Problem |
Locate the line that contains "Bana Danış (430, 8)". Reproduce it and all following lines up to the end of the material, exactly and with nothing added.

Material provided |
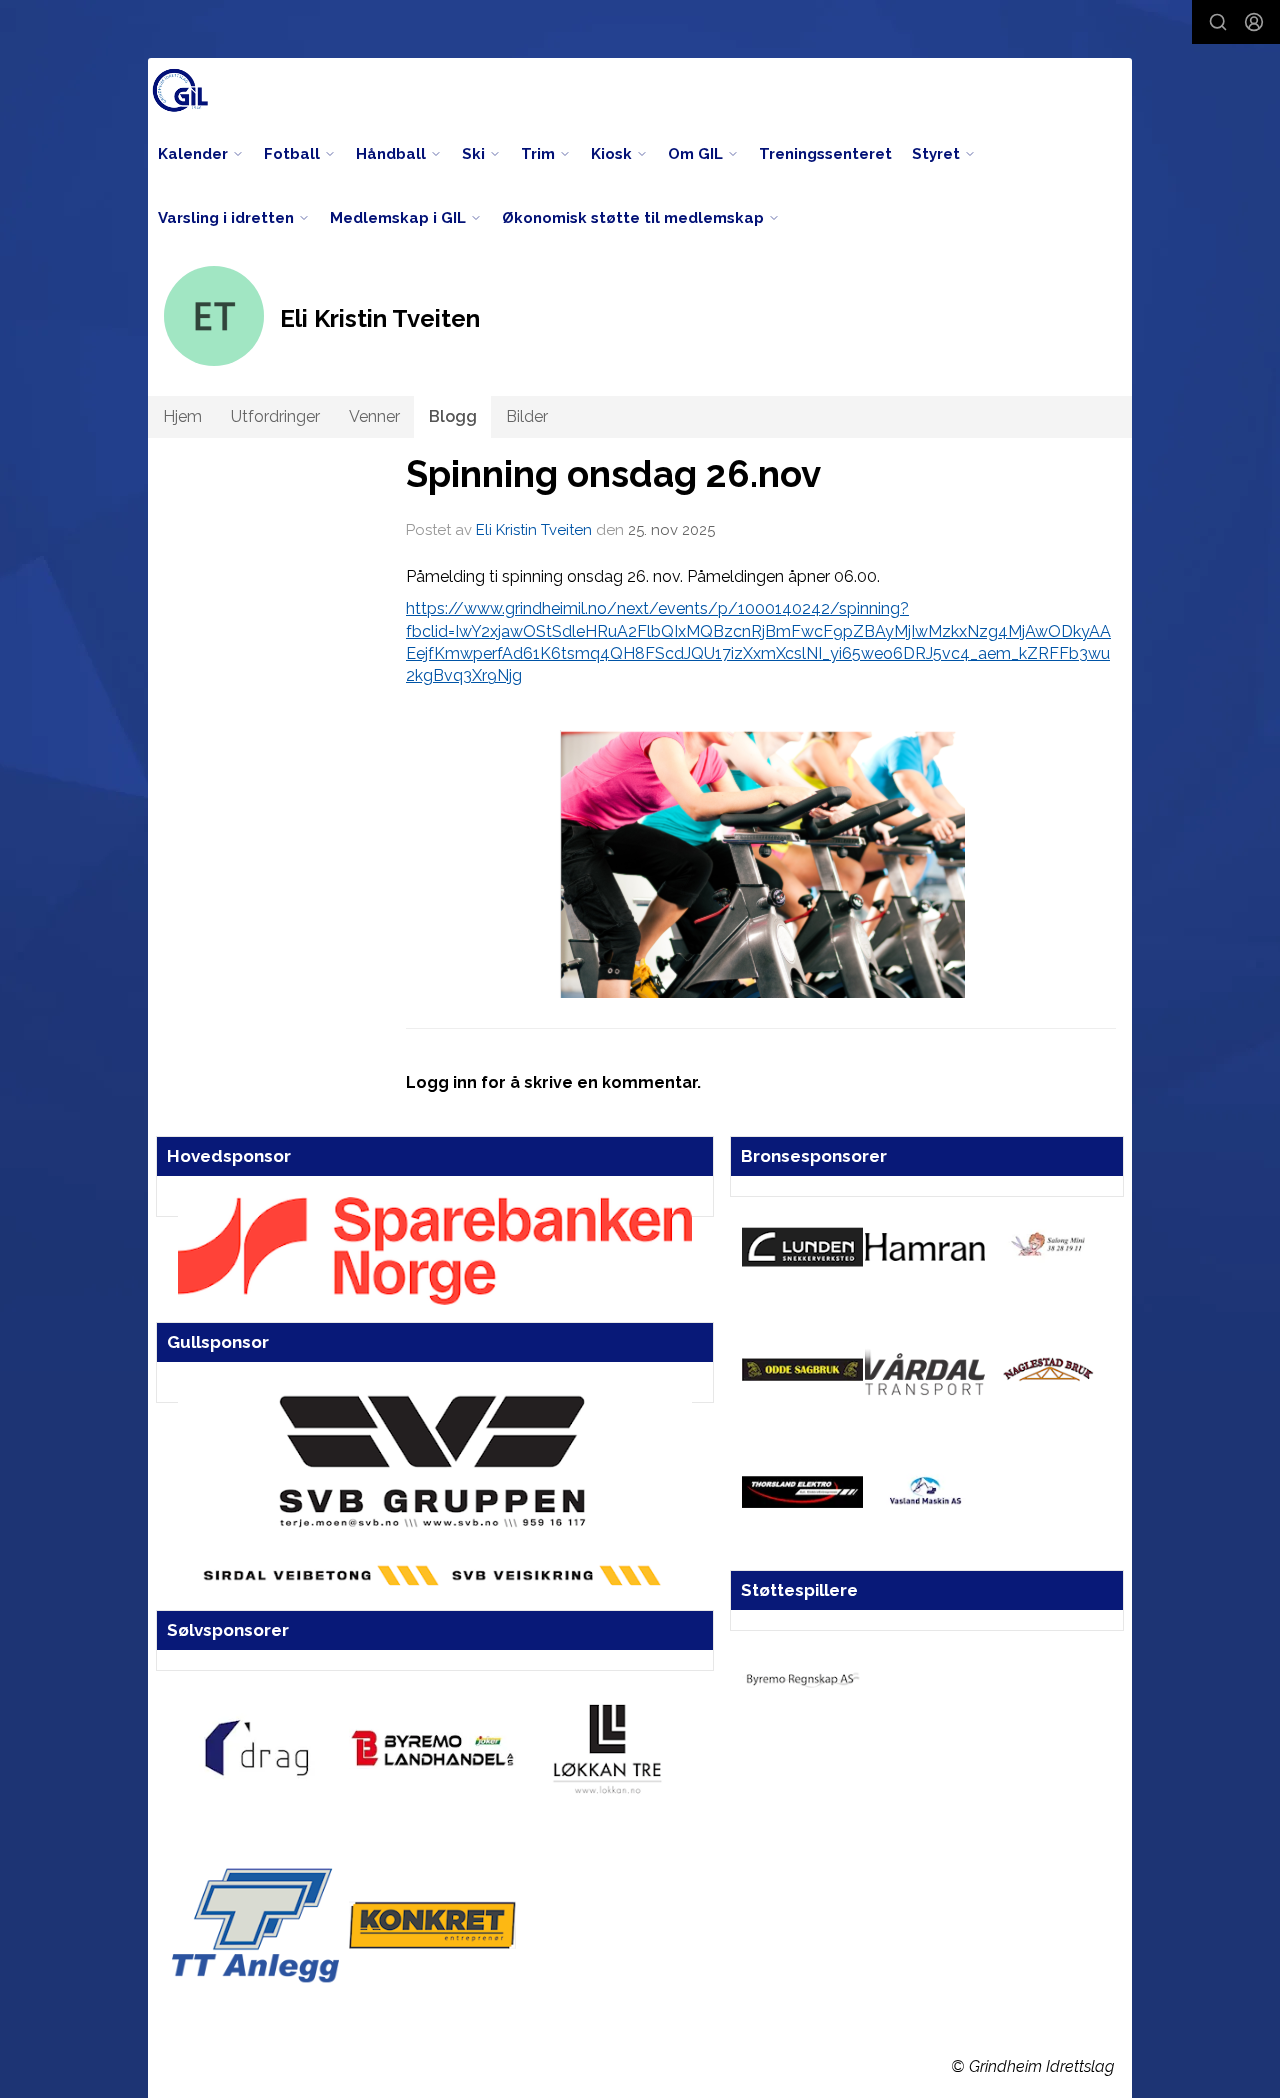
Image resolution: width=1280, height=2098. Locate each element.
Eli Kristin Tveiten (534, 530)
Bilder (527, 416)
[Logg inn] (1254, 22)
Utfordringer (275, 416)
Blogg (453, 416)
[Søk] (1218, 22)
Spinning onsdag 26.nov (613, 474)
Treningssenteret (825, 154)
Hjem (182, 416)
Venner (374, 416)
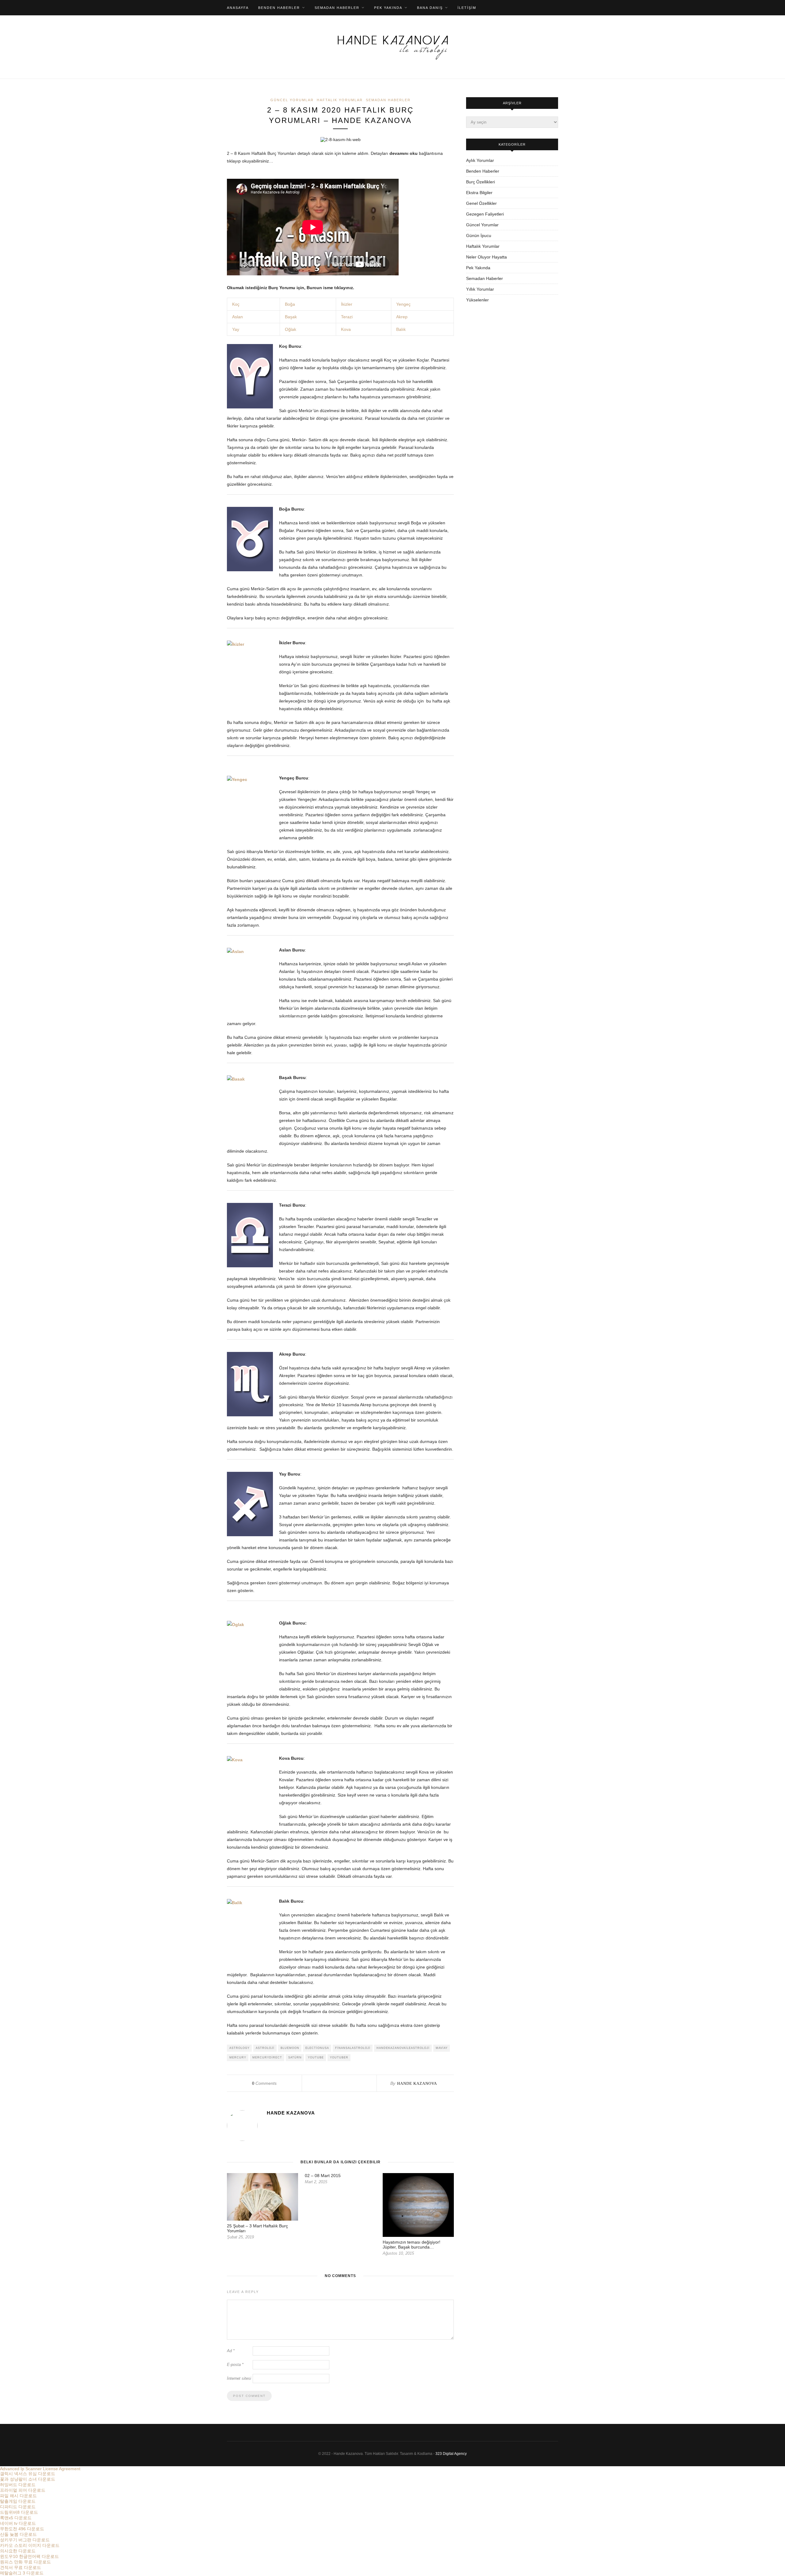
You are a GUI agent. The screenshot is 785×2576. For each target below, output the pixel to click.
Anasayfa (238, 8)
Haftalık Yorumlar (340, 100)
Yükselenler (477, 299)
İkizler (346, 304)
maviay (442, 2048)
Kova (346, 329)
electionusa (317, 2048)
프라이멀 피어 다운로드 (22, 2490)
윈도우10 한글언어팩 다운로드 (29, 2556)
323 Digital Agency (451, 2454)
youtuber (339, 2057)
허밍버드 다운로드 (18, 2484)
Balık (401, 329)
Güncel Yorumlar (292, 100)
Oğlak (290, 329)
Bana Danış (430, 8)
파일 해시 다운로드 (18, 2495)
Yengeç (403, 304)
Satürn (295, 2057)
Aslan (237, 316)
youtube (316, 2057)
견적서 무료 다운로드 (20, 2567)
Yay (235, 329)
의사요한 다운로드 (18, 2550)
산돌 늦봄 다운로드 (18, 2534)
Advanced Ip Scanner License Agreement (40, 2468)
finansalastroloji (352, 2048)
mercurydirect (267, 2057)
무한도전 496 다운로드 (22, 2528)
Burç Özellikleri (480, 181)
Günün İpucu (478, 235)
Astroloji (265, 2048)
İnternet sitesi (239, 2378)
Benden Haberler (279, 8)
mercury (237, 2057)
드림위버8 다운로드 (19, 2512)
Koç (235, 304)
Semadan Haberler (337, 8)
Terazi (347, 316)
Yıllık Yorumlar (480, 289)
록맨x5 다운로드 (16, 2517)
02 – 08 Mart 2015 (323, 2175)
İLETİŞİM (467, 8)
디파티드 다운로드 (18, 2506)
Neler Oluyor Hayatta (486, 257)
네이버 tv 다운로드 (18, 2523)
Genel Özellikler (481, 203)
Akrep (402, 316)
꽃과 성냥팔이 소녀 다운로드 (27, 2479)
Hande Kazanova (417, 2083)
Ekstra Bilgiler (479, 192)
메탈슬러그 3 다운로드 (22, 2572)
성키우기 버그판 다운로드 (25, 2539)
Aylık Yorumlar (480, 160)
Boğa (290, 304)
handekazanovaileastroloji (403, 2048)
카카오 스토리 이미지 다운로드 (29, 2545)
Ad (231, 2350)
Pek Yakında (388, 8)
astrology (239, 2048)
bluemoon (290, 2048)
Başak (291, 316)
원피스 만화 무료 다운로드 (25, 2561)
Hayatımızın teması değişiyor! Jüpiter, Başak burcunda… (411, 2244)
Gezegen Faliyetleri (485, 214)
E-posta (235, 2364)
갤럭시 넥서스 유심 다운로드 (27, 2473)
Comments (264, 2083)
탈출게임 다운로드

Answer space |
Bana Danış (430, 8)
파일 해시 다운로드 (18, 2495)
Yengeç (403, 304)
Satürn (295, 2057)
Aslan (237, 316)
youtube (316, 2057)
견적서 무료 다운로드 (20, 2567)
Yay (235, 329)
의사요한 다운로드 (18, 2550)
산돌 늦봄 다운로드 (18, 2534)
Advanced Ip Scanner License Agreement (40, 2468)
finansalastroloji (352, 2048)
mercurydirect (267, 2057)
무한도전 496 다운로드 (22, 2528)
Burç Özellikleri (480, 181)
Günün İpucu (478, 235)
Astroloji (265, 2048)
İnternet sitesi (239, 2378)
Benden Haberler (279, 8)
mercury (237, 2057)
드림위버8 다운로드 (19, 2512)
Koç (235, 304)
Semadan Haberler (337, 8)
Terazi (347, 316)
Yıllık Yorumlar (480, 289)
록맨x5 다운로드 (16, 2517)
02 – 08 Mart 2015 (323, 2175)
İLETİŞİM (467, 8)
디파티드 다운로드 (18, 2506)
Neler Oluyor Hayatta (486, 257)
네이버 tv 다운로드 (18, 2523)
Genel Özellikler (481, 203)
Akrep (402, 316)
꽃과 성냥팔이 소녀 다운로드 (27, 2479)
Hande Kazanova (417, 2083)
Ekstra Bilgiler (479, 192)
메탈슬러그 3 다운로드 (22, 2572)
성키우기 버그판 다운로드 (25, 2539)
Aylık Yorumlar (480, 160)
Boğa (290, 304)
handekazanovaileastroloji (403, 2048)
카카오 스토리 이미지 다운로드 (29, 2545)
Ad (231, 2350)
Pek Yakında (388, 8)
astrology (239, 2048)
bluemoon (290, 2048)
Başak (291, 316)
원피스 만화 무료 다운로드 (25, 2561)
Hayatımızın teması değişiyor! Jüpiter, Başak burcunda… (411, 2244)
Gezegen Faliyetleri (485, 214)
E-posta (235, 2364)
갤럭시 넥서스 유심 다운로드 (27, 2473)
Comments (264, 2083)
탈출게임 다운로드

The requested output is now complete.